Multiple arrows fired with extreme prejudice
Petition seeks to overturn land rights rip-off

Time to stop the aid and start the trade

BY PAUL OATES

REGINALD RENAGI has previously commented about the need to promote trade between PNG and Australia.

Other people in PNG have also commented on the need to promote trade so PNG businesses are encouraged to expand and develop trade as a counterbalance to aid.

If the half billion in Australian aid were used to assist and encourage PNG products to be sold in Australia, it would go along way in helping to stop the aid dependency that has built up over the last 30 odd years.

PNG products could be assisted with a 'most favoured nation' clause that would subsidise product price at point of sale in Australia.

This subsidy could be on a diminishing scale, with a guaranteed sunset clause in say 5-10 years after the PNG business has been established and consumer demand proven.

In an address to the PNG Parliament, former prime minister Sir Julius Chan said to Australia: "Are you blind? You call yourselves developed?

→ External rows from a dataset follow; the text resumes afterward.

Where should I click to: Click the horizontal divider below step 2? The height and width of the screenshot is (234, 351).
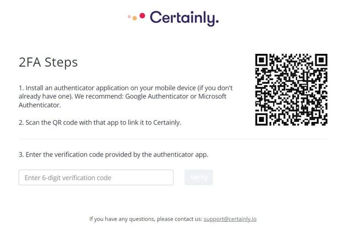click(173, 139)

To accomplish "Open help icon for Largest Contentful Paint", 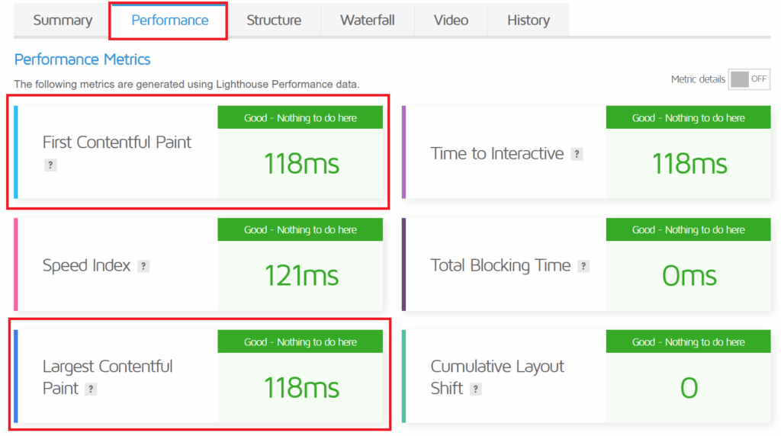I will pos(91,390).
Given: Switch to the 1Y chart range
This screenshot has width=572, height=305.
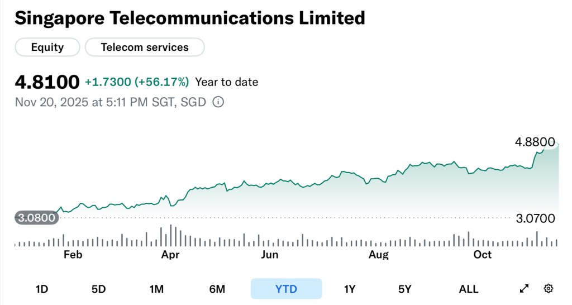Looking at the screenshot, I should pyautogui.click(x=350, y=289).
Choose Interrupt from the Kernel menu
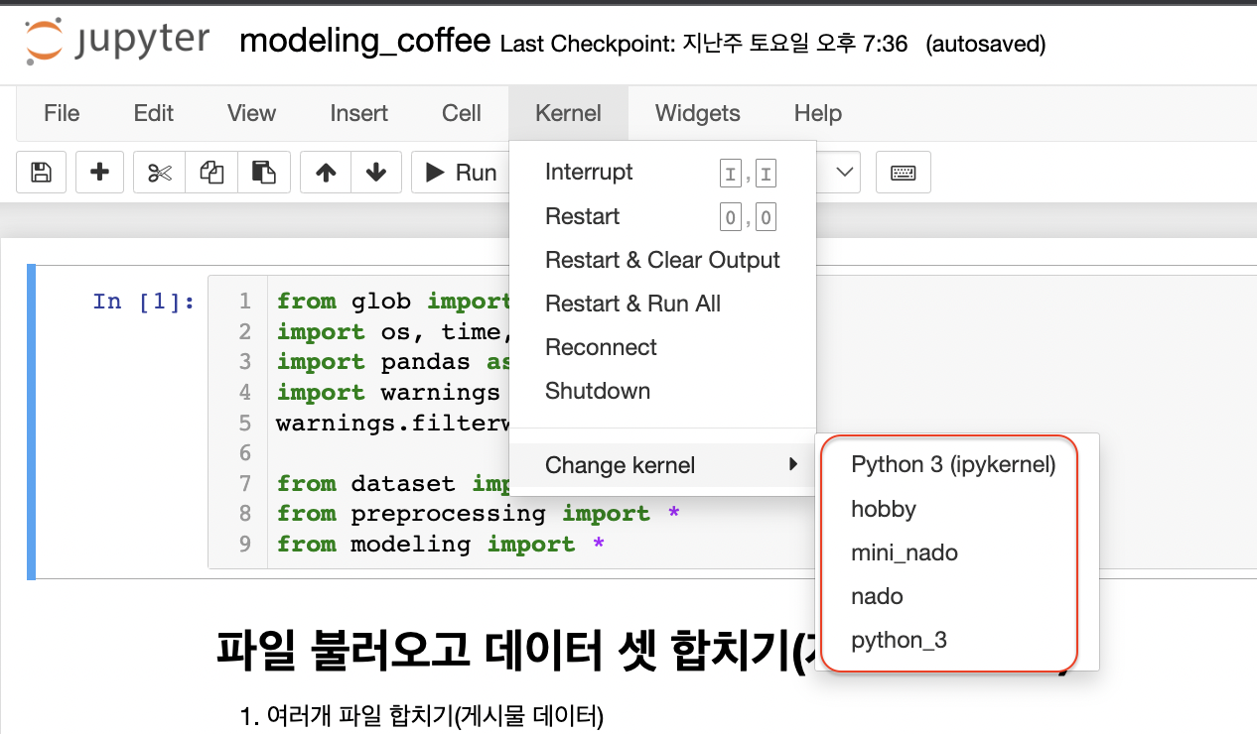The image size is (1257, 734). (x=589, y=172)
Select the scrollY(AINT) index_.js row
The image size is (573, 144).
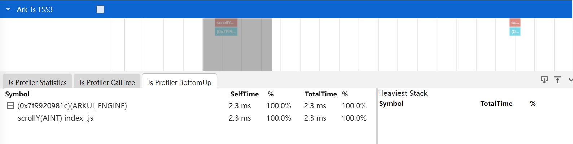(x=56, y=118)
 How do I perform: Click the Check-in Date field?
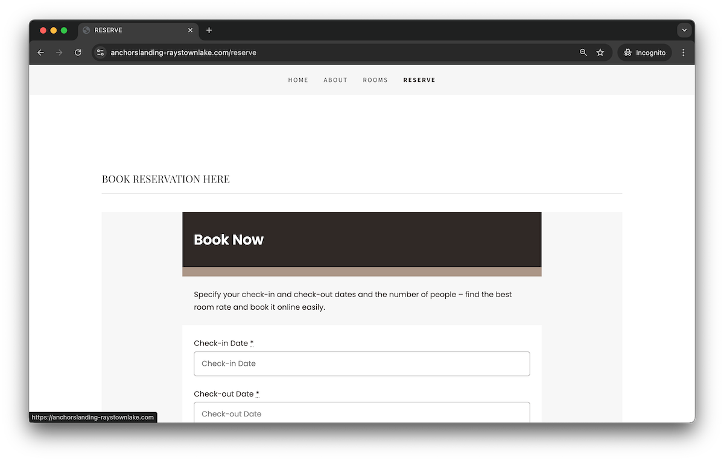(361, 363)

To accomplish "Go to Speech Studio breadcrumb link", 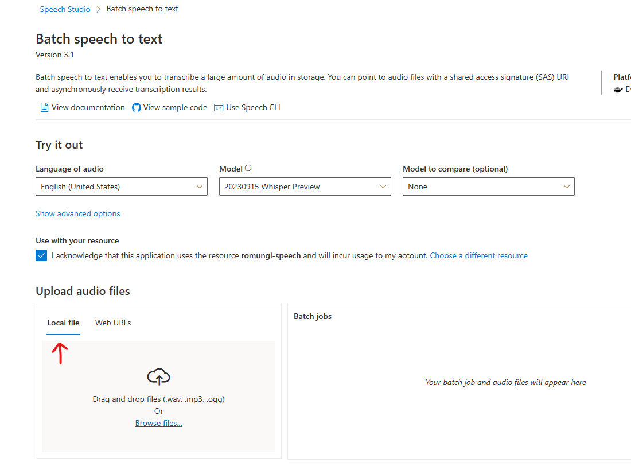I will point(65,10).
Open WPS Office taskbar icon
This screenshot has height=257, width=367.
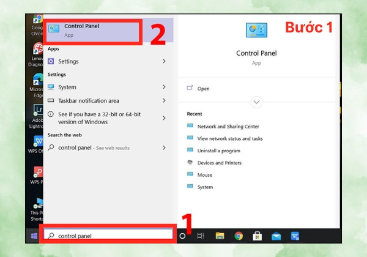click(295, 236)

And yet you provide funds year after year to no effect!"

At the same time, East Timor's President Jose Ramos-Horta has remarked that "Australian aid to East Timor has had no impact on the lives of the (East Timorese) people."

The Australian government must make some tough decisions about our future relationship with PNG: whether it’s a partnership, as would be signified by an emphasis on trade, or patronage.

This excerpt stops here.